Rhinanthus minor is a summer annual, germinating in the early spring and flowering in the same year. For germination it needs temperatures of only about 6 oC. It flowers and seeds from June to September and produces a small number of winged seeds per flower (2-10) which, as mentioned above, ‘rattle’ in their dry capsule. The seeds remain viable for only a few months unless stored under very special conditions (as in the Millennial Seed Bank at Kew). In the wild it requires several weeks of low temperature to break dormancy. Evidently it gets this necessary chilling in much of Europe (but will it always be so?).
As for habitat, Rhinanthus minor is typically found in meadows, often ‘hay meadows’ hence its alternative English name Hay Rattle. These days, hay meadows barely exist as they are the product of low intensity farming. However, the species is often seen in urban settings, being recorded 43 times in our Urban Flora of Scotland data-base of over 60,000 records of wild flowers. Sometimes local councils have added it to a seed mixture sown in parkland. not just because it is pretty and native (although it is definitely both of these), but because it might suppress some of the fast-growing and highly-competitive species and hence encourage biodiversity. Remember, Gerard said it ‘annoyed’ dry meadows. There is modern evidence that this approach to enhancing biodiversity usually works (Coulson et al 2001, Jefferson 2005). Horticultural companies have noticed this, and now offer packets of seeds with the appropriate warning about the short seed longevity. I ordered my seeds, and I’ve sown them in a little grass patch (after scarifying the ground with a rake, according to instructions). The seeds came with plenty of advice and so I hope that my garden sward, now dominated by fast growing grasses Dactylis glomerata, Festuca rubra and Lolium perenne, will soon become biodiverse.
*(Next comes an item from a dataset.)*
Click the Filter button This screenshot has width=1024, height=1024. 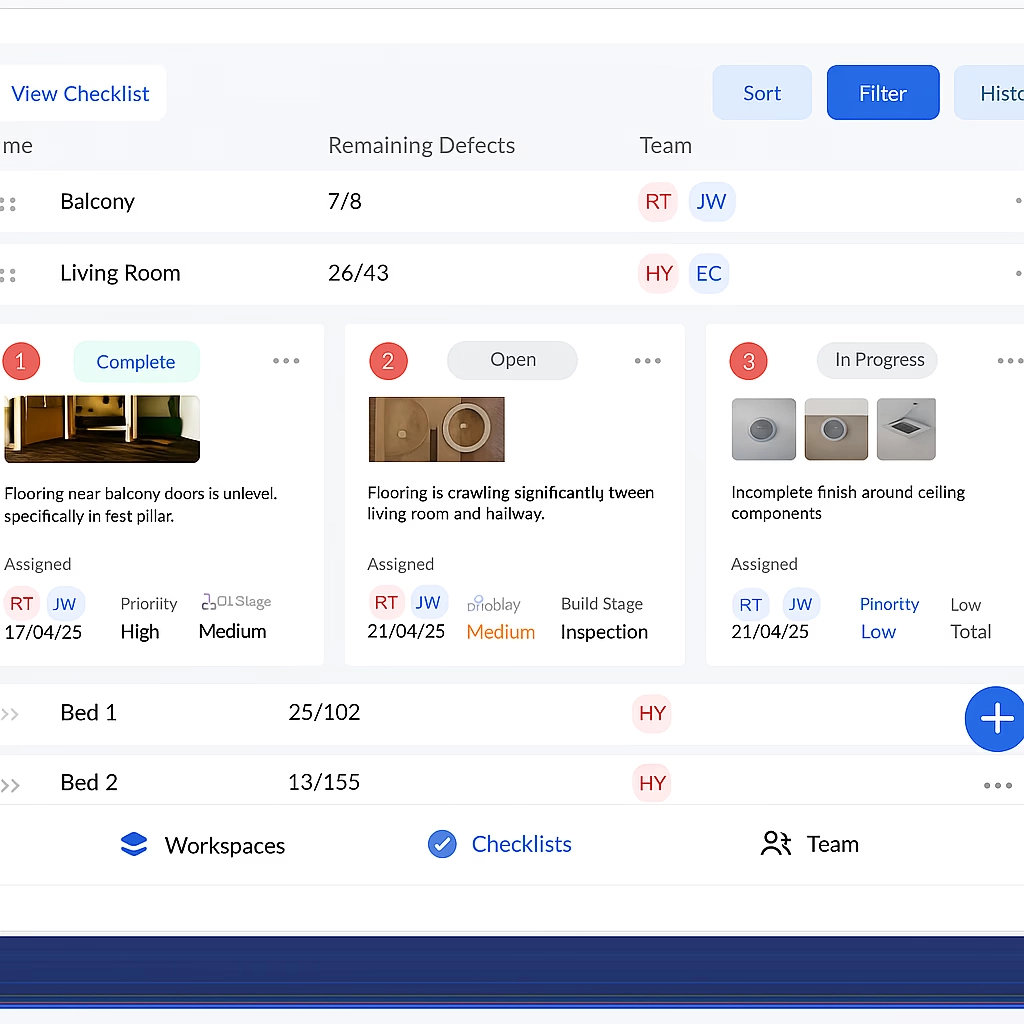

How does it work? To steal nutrients from the host, the water pipeline (xylem) of the hemiparasite must be connected to that of the host, and the hemiparasite’s tissues must be somewhat ‘dry’ to provide the gradient for water to move from host to hemiparasite. Then, water and dissolved nutrients will flow. Most ordinary plants close their stomata at night to conserve water but Press et al (1988) discovered that hemi-parasitic plants do not. Their stomata stay open, they loose more water, and thus a water-gradient is maintained and any fast-growing host is starved of nutrients and thus likely to be at least ‘annoyed’ and probably stunted.
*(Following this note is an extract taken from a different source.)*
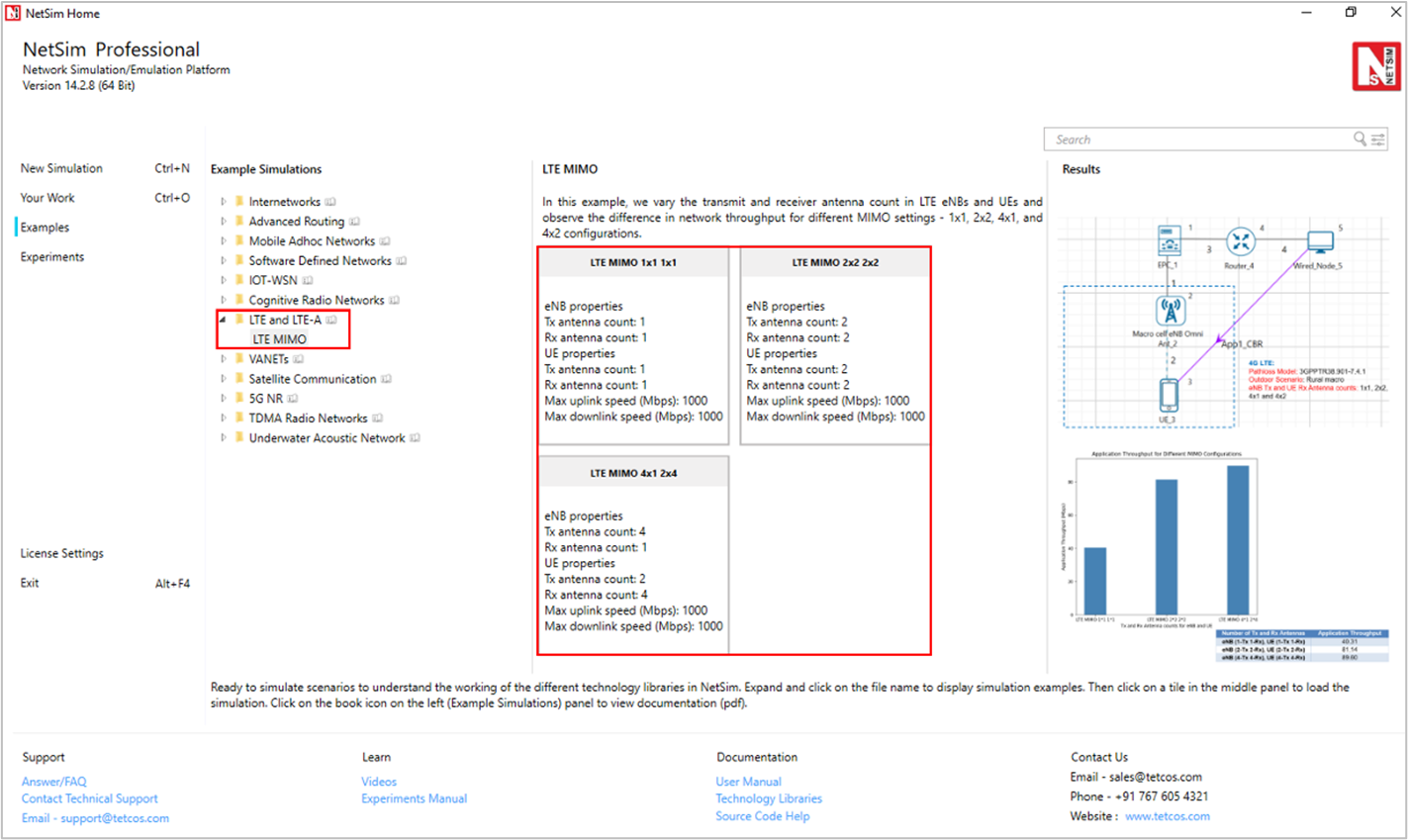The image size is (1408, 840).
Task: Expand the Underwater Acoustic Network folder
Action: [x=224, y=438]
This reduction in the host’s vigour is detested by farmers in many parts of North America, where the plant is deemed to be a weed by the US Department of Agriculture. See this link for one person’s entertaining account of Rhinanthus as a weed https://www.fsa.usda.gov/Internet/FSA_File/stnr_nh_06172011_weed.pdf
Coulson S.J., Bullock J.M., Stevenson M.J. & Pywell R.F. (2001) Colonization of grassland by sown species: dispersal versus microsite limitation in responses to management. Journal of Applied Ecology, 38, 204-216.
Jefferson R.G. (2005) The conservation management of upland hay meadows in Britain: a review. Grass and Forage Science, 60, 322-331.
Press MC, Graves JD and Stewart GR (1988) Transpiration and Carbon Acquisition in Root Hemiparasitic Angiosperms Journal of Experimental Botany, Volume 39, Issue 8, August 1988, Pages 1009–1014, https://doi.org/10.1093/jxb/39.8.1009
Stace C (2019) New Flora of the British Isles. C&M Floristics.